BEGIN Excerpt to read
Arriving at the ER, I walked in dragging my O2 and pointed to my chest saying "Infarcto" they laughed, and said "no way" in Spanish, "you would not be able to walk" I was put in a wheelchair and then they poked light sabers down my nostrils as part of the covid test. This, apparently is the protocol, here in Panama there are designated covid hospitals, and covid free ones. Only once I had passed this test (and my wife) was I allowed past the curtains to the actual ER.

A cardiologist was standing by. They did the blood test to find high necrosis values, did an interview and EKG etc and decided I needed a stent put in immediately. Off to the OR, and Zzzzzzzzzz Woke up and feeling much better, they said that they did not put the stent in, and feeling better was from the tower of IV drugs going in. Then came the news...

Part of the stent process is an angiogram, where they pump a substance into your blood to be able to see the x-ray to decide where to put the stent. They noticed 4 areas of blockage, and decided that I was a candidate for bypass. So the stent ritual stopped and I was put into recovery, as they were not set up to do the bypass right then.

Next came the discussion that refers, after 3 hours of Cardiac Sonography, they said that prior to today, I had suffered some MI's as they could see the blockage, and the "shadows" necrosis downstream. They were more asking me about if and when I had noticed them...I could only recall one, that happened just after a battle of wits between me and a large Dog Snapper at about 25 ft deep, where I had eventually shot him but, he dived into a cave, and I had to get in there to untangle the gunline and pull him out. This made me overstay my bottom time, and when I got back to the dingy I felt really bad, but could not say if I was sweating. I managed to climb out into the dink, start the outboard, and get back to the yacht, but by then I felt fine....
END Excerpt to read
BEGIN Material shown
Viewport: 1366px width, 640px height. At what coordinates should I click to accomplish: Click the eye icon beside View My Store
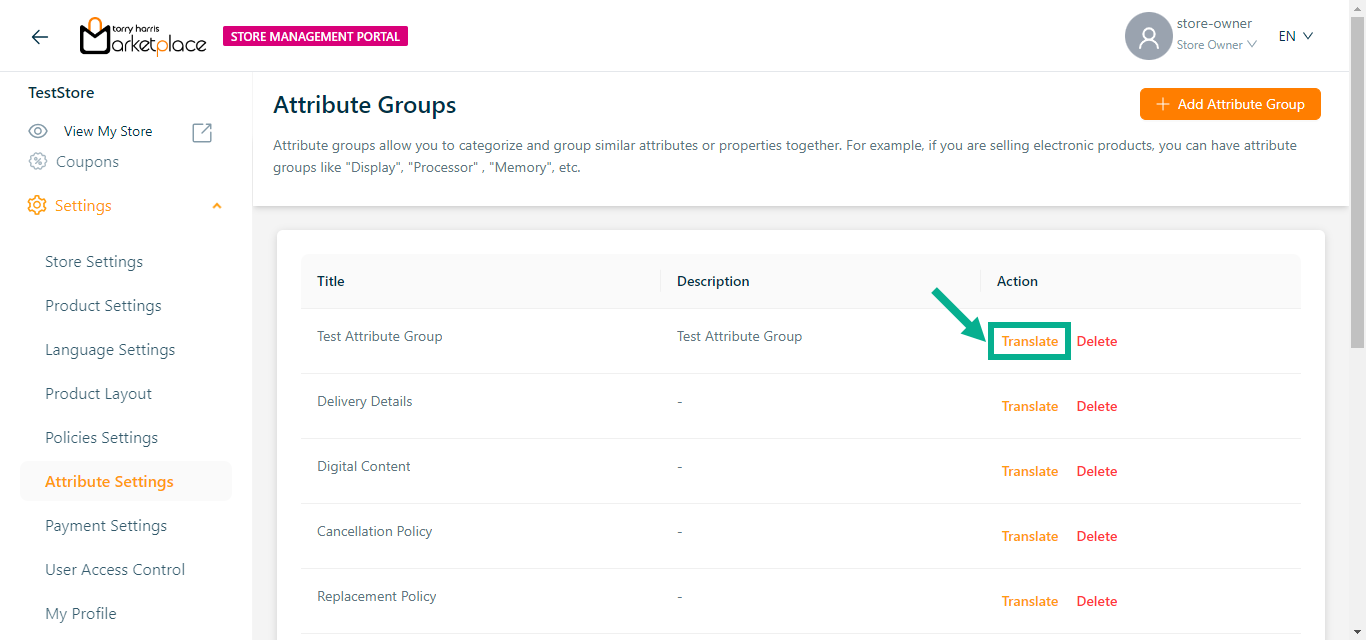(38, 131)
END Material shown
BEGIN Material shown
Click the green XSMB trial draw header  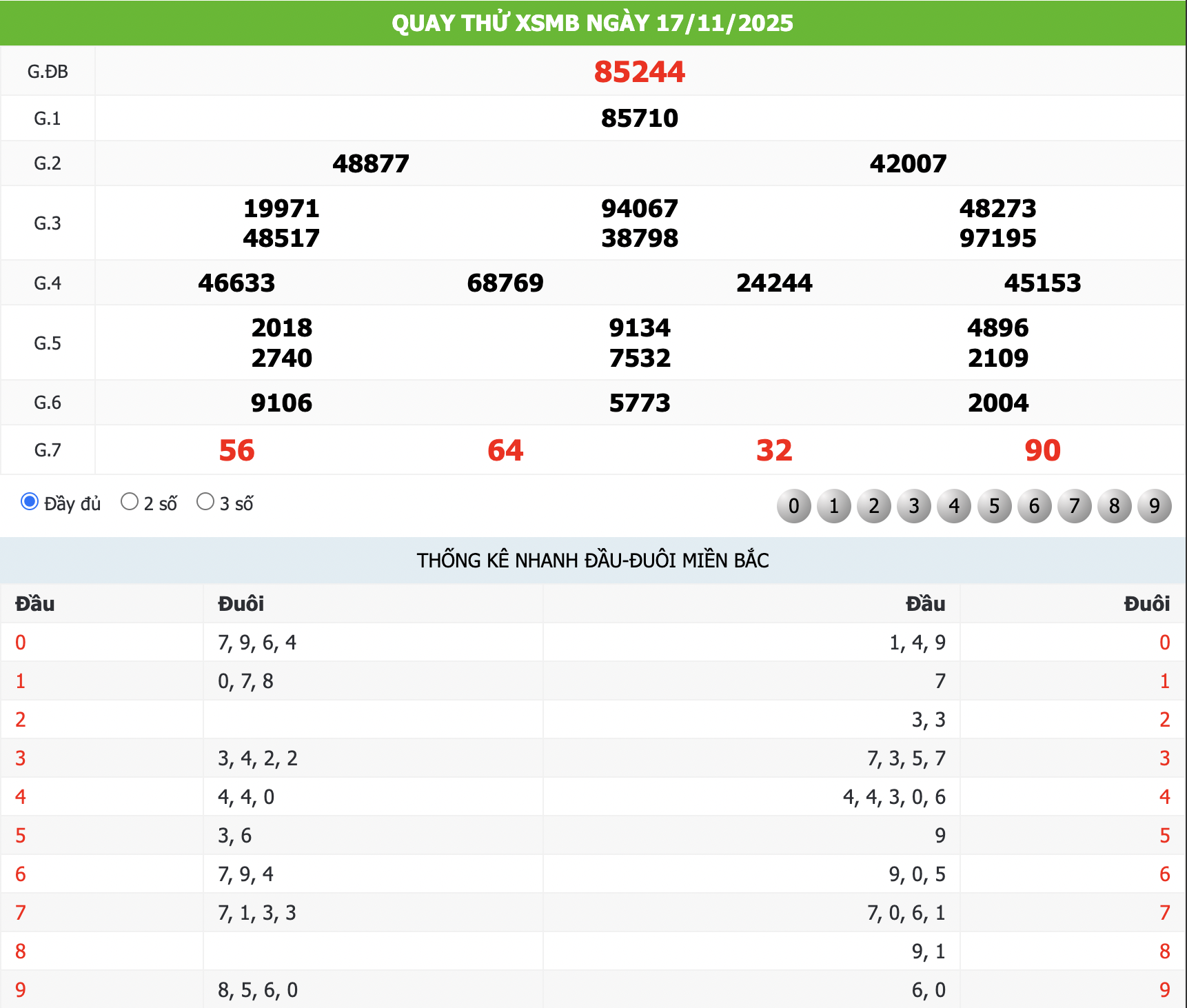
END Material shown
Required actions
**a)** Reproduce word for word the passage of the heart attack account that opens with "Next came the" and closes with "I felt fine....".
**b)** Write the next part of the heart attack account, starting after its final sentence.

Answers provided
**a)**
Next came the discussion that refers, after 3 hours of Cardiac Sonography, they said that prior to today, I had suffered some MI's as they could see the blockage, and the "shadows" necrosis downstream. They were more asking me about if and when I had noticed them...I could only recall one, that happened just after a battle of wits between me and a large Dog Snapper at about 25 ft deep, where I had eventually shot him but, he dived into a cave, and I had to get in there to untangle the gunline and pull him out. This made me overstay my bottom time, and when I got back to the dingy I felt really bad, but could not say if I was sweating. I managed to climb out into the dink, start the outboard, and get back to the yacht, but by then I felt fine....

**b)**
So forgive the long story, but I understood them to say that I had had 3 Mi's (less serious) before...and just pushed on through them.

Jake, to answer your risk factors...

Tobacco Smoke NO
High blood cholesterol especially low density lipoproteins YES
High blood pressure NO
Physical inactivity NO
Obesity NO
Diabetes NO
...
healthy diet YES
Family History YES

Really, I was the last person to expect this....and this is partially my point in writing this here on a kite forum....I am passionate about my kiting, and I don't want this to happen to you!

If you, my fellow mellow kiters, have a similar profile to what I had....PLEASE go and get yourself checked out and take it seriously.
This operation sucks, it is expensive ($55,000.00 in Panama) and it messes up your life, and your loved ones.